Il pm Massimiliano Siddi vuole a processo Franco Fiorito, l’uomo dello scandalo per le spese pazze del gruppo regionale Pdl, e il giornalista viterbese Paolo Gianlorenzo.
Per la procura di Viterbo c’è la loro mano dietro la divulgazione del dossier di fatture false creato ad arte nel 2012 per screditare Francesco Battistoni, oggi vicecoordinatore regionale di Forza Italia e all’epoca successore di Fiorito alla guida del gruppo regionale Pdl.

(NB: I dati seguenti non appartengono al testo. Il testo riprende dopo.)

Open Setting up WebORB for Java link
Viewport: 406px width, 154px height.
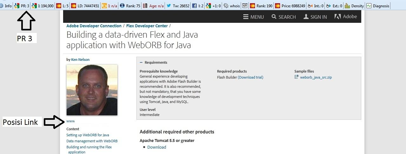coord(88,135)
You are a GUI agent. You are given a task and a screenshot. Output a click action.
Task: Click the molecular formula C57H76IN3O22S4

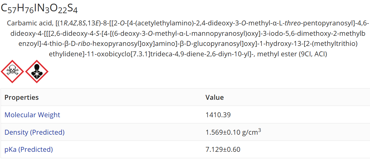click(39, 9)
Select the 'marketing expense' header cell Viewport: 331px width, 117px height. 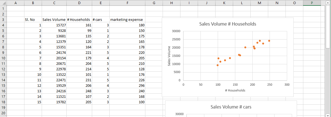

Gli inquirenti scoprirono che era tutto fango: gli importi delle fatture erano stati appositamente gonfiati per far passare Battistoni come ‘scialacquatore’ del tesoretto del gruppo Pdl, con una fattura su un weekend in albergo a Torino in camera doppia per il Salone del gusto, insinuante un’inesistente relazione tra Battistoni e la sua ex segretaria Erica Antonelli. Entrambi si sono costituiti parte civile, insieme alla società di comunicazione Majakovskji, che curò la campagna elettorale di Battistoni, e al ristorante Pepenero, dove sarebbero state svolte alcune cene sempre a fini elettorali.
Solo Fiorito, anche noto come “Er Batman”, risponde di falso per aver materialmente realizzato il dossier, pompando le cifre sulle fatture; a suo carico c’è anche la calunnia a Vincenzo Piso, all’epoca coordinatore regionale Pdl: Fiorito insinuava che il dossier provenisse da lui. A Gianlorenzo, invece, è contestata unicamente la diffamazione a Battistoni (in concorso con Fiorito), pubblicando le finte fatture.
Ruoli diversi per un “nemico” comune: Francesco Battistoni. Bersaglio abituale degli articoli di Gianlorenzo, l’ex capogruppo Pdl era anche l’iniziatore dell’affaire Fiorito: quando gli succedette come capogruppo regionale, scoprì una serie di ammanchi sui conti del gruppo. Fu l’inizio di una bufera politica che portò alle indagini su Fiorito (terminate con la condanna per peculato a 3 anni e 4 mesi) e alla scoperta di quel milione di euro dei contribuenti finito in gran parte sui conti der “Batman”. Fiorito si difese attaccando. E, per la procura, attaccò anche Battistoni tramite quel plico di fatture false che fece il giro dei media nazionali.
Gianlorenzo, ieri mattina, in aula, ha puntualizzato di aver semplicemente pubblicato le fatture ricevute da Fiorito, non essendo stato né il primo né l’unico giornalista a farlo. Per il suo avvocato Franco Taurchini “si è limitato a ricevere notizie e pubblicarle, non avendo nessun motivo per ritenere che si trattasse di materiale non autentico”.
L’accusa di falso è comunque destinata a cadere con la nuova legge che depenalizzerà il reato.
Alla prossima udienza parlerà l’avvocato di Fiorito, Carlo Taormina. Poi la decisione del gup Stefano Pepe sul rinvio a giudizio.